The control of internal corrosion of carbon steel structures is a critical element of asset integrity management program in oil and gas production facilities. The selection of a corrosion inhibitor for field deployment is typically based on laboratory screening tests, followed by field trials. This paper describes some of the experience gained in using new localized corrosion monitoring (LCM) technique in laboratory beaker and flow loop tests to differentiate the capability of corrosion inhibitors in controlling localized corrosion. A new data analysis program was employed to identify the occurrence of localized events in terms of magnitude, duration and distribution. This information is used to assess severity and time and spatial distribution of localized corrosion activities. Good correlation with post exposure metallographic examination of the test electrodes was obtained. Examples of monitoring localized corrosion processes including mild steel and stainless steel in various environments are also presented.

INTRODUCTION

Corrosion can manifest in the form of general or localized corrosion. The direct cost of corrosion in the US was reported to be $276 billion per annum in a recent study published in July 20021. An earlier study also suggested that localized corrosion accounted for 80% of process plant failures2. However, it is recognized that corrosion can be controlled if appropriate measures are implemented. For example, it is common industrial practice to deploy corrosion inhibitors to control internal corrosion of carbon steel structures in oil and gas production facilities. One critical component of any corrosion management program is the measurement and verification of the effectiveness of the corrosion control strategy. Such measurements may be by means of direct or indirect methods, e.g. weight loss coupons, electrical resistance measurements, electrochemical monitoring, non-destructive inspection and potential measurements, etc. Selection of the most appropriate techniques is dependent upon the service environment as well as the type of information required.

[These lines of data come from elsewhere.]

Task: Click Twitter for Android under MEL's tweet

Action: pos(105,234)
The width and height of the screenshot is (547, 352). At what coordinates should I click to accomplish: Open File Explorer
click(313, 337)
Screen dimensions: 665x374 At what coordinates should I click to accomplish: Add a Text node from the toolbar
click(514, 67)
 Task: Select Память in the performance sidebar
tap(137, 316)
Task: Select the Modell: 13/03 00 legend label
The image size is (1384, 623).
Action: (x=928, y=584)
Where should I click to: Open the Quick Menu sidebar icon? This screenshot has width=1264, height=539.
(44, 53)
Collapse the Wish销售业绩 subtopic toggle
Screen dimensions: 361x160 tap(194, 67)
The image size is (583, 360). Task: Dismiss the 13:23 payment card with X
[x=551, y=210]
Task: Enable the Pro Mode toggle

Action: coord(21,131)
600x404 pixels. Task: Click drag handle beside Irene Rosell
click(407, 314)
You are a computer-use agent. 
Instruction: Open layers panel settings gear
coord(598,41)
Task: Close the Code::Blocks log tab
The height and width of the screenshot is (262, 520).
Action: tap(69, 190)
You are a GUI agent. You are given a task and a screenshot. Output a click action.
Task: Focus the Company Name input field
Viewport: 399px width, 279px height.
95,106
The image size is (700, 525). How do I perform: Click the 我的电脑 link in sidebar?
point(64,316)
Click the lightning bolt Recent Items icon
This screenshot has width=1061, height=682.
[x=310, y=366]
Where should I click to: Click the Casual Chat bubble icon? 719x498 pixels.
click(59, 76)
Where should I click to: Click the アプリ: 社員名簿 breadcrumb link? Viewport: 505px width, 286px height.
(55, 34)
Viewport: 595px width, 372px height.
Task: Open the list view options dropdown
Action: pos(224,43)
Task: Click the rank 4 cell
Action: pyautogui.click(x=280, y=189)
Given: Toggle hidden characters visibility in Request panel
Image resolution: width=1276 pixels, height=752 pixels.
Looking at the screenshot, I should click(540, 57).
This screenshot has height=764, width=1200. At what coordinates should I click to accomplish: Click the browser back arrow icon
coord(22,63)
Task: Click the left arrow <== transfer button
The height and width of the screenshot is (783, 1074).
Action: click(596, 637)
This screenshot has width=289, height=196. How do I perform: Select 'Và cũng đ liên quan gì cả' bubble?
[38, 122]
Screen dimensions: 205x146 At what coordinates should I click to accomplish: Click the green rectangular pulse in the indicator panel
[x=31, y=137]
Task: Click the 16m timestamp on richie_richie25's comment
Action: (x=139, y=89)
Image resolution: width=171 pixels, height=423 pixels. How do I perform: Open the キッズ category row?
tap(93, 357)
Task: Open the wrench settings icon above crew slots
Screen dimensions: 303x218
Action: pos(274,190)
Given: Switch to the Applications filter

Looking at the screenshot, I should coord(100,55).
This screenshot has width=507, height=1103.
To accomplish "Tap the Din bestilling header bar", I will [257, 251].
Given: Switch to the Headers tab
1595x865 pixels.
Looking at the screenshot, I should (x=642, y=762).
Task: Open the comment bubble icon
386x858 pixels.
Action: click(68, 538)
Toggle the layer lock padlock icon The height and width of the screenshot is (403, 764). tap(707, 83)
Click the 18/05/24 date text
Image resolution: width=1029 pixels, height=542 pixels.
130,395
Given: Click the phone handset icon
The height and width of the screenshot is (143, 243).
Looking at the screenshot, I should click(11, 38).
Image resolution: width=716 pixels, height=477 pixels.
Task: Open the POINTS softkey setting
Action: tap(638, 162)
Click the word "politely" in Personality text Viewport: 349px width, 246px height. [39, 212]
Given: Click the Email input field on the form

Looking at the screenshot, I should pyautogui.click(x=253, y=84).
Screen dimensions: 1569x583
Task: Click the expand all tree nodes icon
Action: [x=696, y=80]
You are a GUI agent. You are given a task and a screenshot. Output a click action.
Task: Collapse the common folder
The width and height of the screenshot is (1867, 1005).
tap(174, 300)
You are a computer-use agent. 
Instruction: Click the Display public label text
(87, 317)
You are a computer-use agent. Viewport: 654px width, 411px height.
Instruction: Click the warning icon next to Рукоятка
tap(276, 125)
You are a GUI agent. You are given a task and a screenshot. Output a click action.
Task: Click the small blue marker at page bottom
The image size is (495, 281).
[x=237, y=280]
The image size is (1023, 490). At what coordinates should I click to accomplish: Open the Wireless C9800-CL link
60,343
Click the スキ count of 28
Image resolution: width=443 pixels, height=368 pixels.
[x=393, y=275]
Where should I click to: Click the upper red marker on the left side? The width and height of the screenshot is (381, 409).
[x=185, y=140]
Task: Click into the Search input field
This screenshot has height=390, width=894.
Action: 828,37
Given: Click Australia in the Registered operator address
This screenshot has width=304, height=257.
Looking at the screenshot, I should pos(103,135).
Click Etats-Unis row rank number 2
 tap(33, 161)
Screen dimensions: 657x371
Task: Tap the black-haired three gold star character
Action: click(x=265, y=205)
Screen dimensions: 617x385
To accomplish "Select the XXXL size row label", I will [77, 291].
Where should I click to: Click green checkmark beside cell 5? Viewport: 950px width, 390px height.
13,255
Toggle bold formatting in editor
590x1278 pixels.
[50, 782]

From a practical perspective, general corrosion is relatively easier to monitor and to predict; whereas due to the random nature of localized corrosion, it is more difficult to monitor. The conventional approach in corrosion monitoring is mainly based on retrospective analyses, typically weight loss measurements and inspection, etc. Although the information may appear to be reliable and the data may be used to trend the corrosion behavior over time in the case of general corrosion, such information may not be relied upon to provide longer term representative behavior of localized corrosion. This is because localized corrosion events, such as pitting, do not corrode at a constant rate. The localized corrosion activity (e.g. pitting) can occur in a recurring process of initiation, propagation and repassivation.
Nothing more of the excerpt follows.